A vendeur ambulant, or “walking” street vendor (himself a migrant from neighboring Niger) sells his wares between passing cars in Boribana, a slum in the Adjamé commune. These workers are deeply peripheral, left to work in dangerous and polluted traffic-congested roads. With no shop or designated space in the market, they carry all of their capital and are vulnerable to both accidents and theft by drivers and in police raids.
A baca passing through Yopougon, Abidjan’s cultural mecca. Bacas typically transport Abidjan’s poorer residents to and from the city’s outlying neighborhoods. Baca drivers and their assistants, often boys in their mid to late teens, are master navigators of the periphery. The assistants hang precariously out the back, clutching dirty bank notes and screaming their price and destination in fierce competition with other assistants in Nouchi (local slang). Images of black male celebrities, like this one of Ivoirian reggae artist and local boy made good Tiken Jah Fakoly (as popular in Paris as in Abidjan), are principally situated in the most male-dominated spaces (transport vehicles and barbershops), and they give the city a notably masculine feel. Everywhere you look, there seems to be the image of a man who embodies local fantasies.
A barber, stage name Commandant Zaping, who is also the president of the Academy Rap Revolution, a music association and community organization in Abidjan’s poorest commune of Abobo, takes a moment to salute the camera. “Terminus 51-52” indicates the neighborhood; the end of the line for the now-defunct bus line 51-52, it’s far on the city’s outskirts where electricity and potable water are scarce. As early as the 1960s, barbers across West Africa began to embellish their simple stalls with colorful signage and decoration. The art now includes advertisements for a plethora of informal sector trades and demonstrates familiarity with global culture and a local flair.

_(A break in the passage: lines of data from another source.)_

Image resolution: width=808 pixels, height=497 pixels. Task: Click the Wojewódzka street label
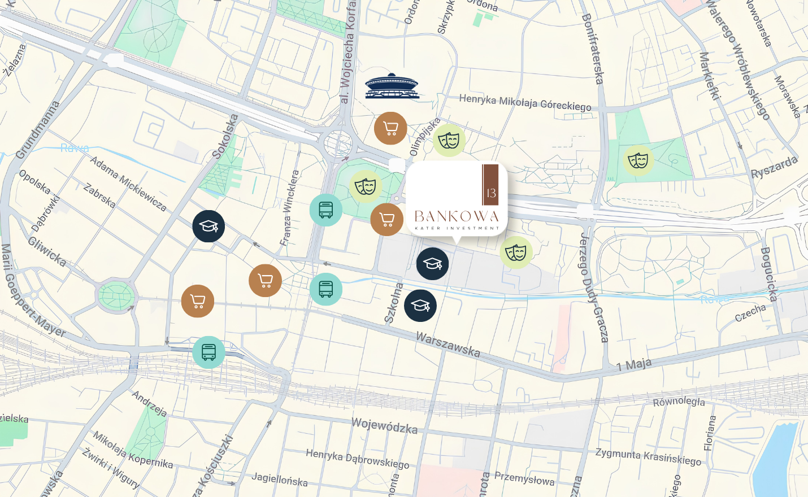click(385, 426)
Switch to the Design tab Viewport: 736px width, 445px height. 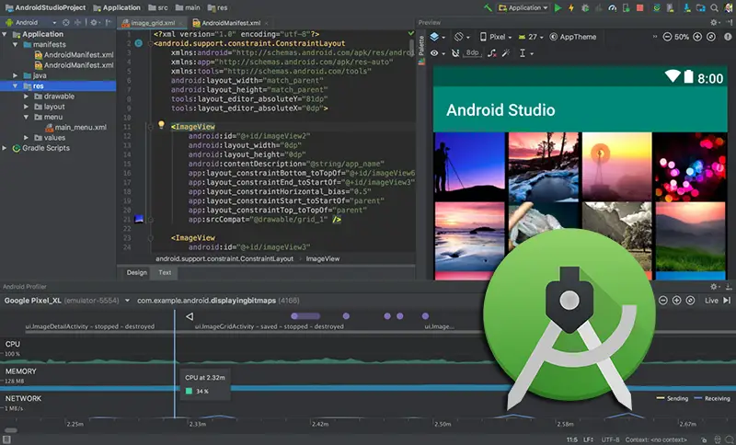coord(136,272)
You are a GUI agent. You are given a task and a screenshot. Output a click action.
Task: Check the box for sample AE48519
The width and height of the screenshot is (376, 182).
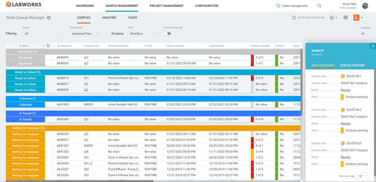[53, 78]
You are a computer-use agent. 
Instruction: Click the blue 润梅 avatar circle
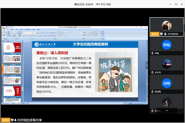[x=167, y=83]
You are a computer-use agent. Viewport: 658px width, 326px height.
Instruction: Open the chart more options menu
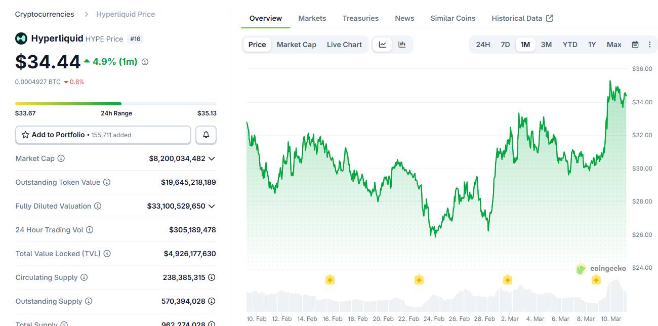click(650, 45)
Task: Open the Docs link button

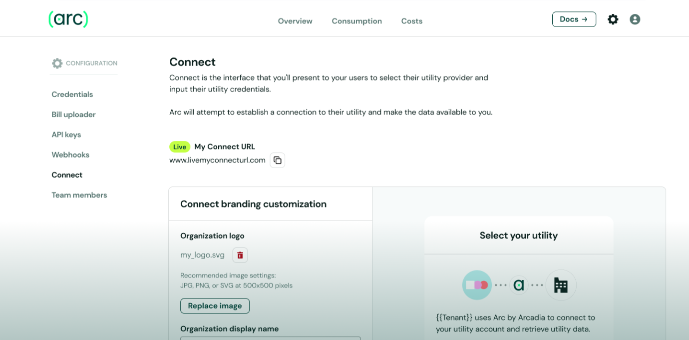Action: [574, 20]
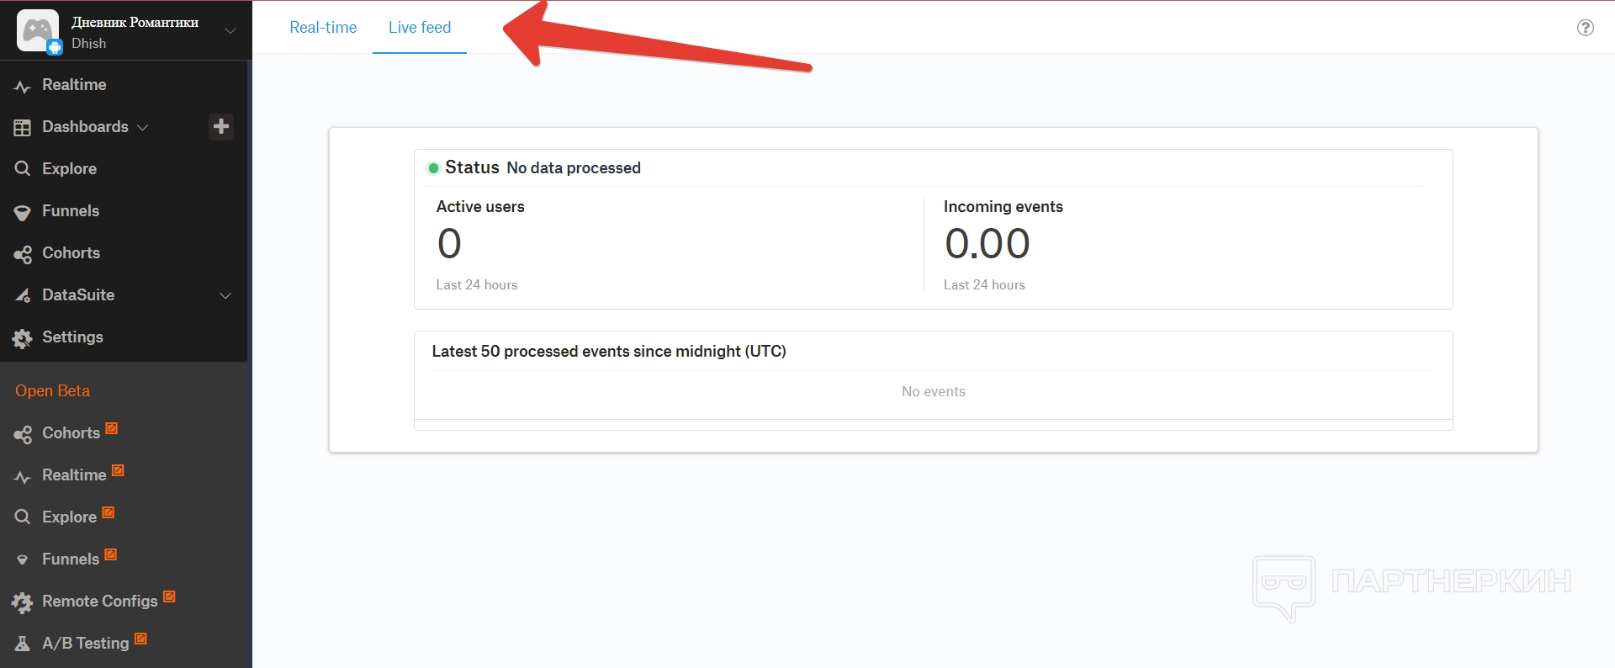The image size is (1615, 668).
Task: Click the Settings gear icon
Action: (x=23, y=338)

A street vendor shows off his wares—and his street smarts—in Adjamé. Higher than the vendeurs ambulants in the pecking order of Abidjan’s informal economy, this man has a permanent set-up (but no stall) in the market. This photo demonstrates the ubiquity of imported images of conspicuous consumption. Clothes and shoes are a popular commodity, and local tastes value anything with American insignia, especially the dollar. For informal sector men, images of money are stand-ins for a significant disposable income, more accessible than the things all those dollars could plausibly buy.
Another example of the popularity of American images, this baca in Adjamé features the U.S. dollar sign and a basketball. This merges black American style with an American capitalist ethos. Connecting the two permits Abidjanais men to identify with global capitalism despite their exclusion as unproductive men.
From the 1990s on, barbershop signs predominantly paid homage to iconic male symbols and related themes from African diaspora culture (especially as related to hip hop). In a crisis in which affordability has left many Abidjanais natives eating garba, a popular local dish often considered cheap, unclean, and fit only for poor migrants, this sign combines Tupac, an icon of the black American ghetto, with marginal Abidjanais reality.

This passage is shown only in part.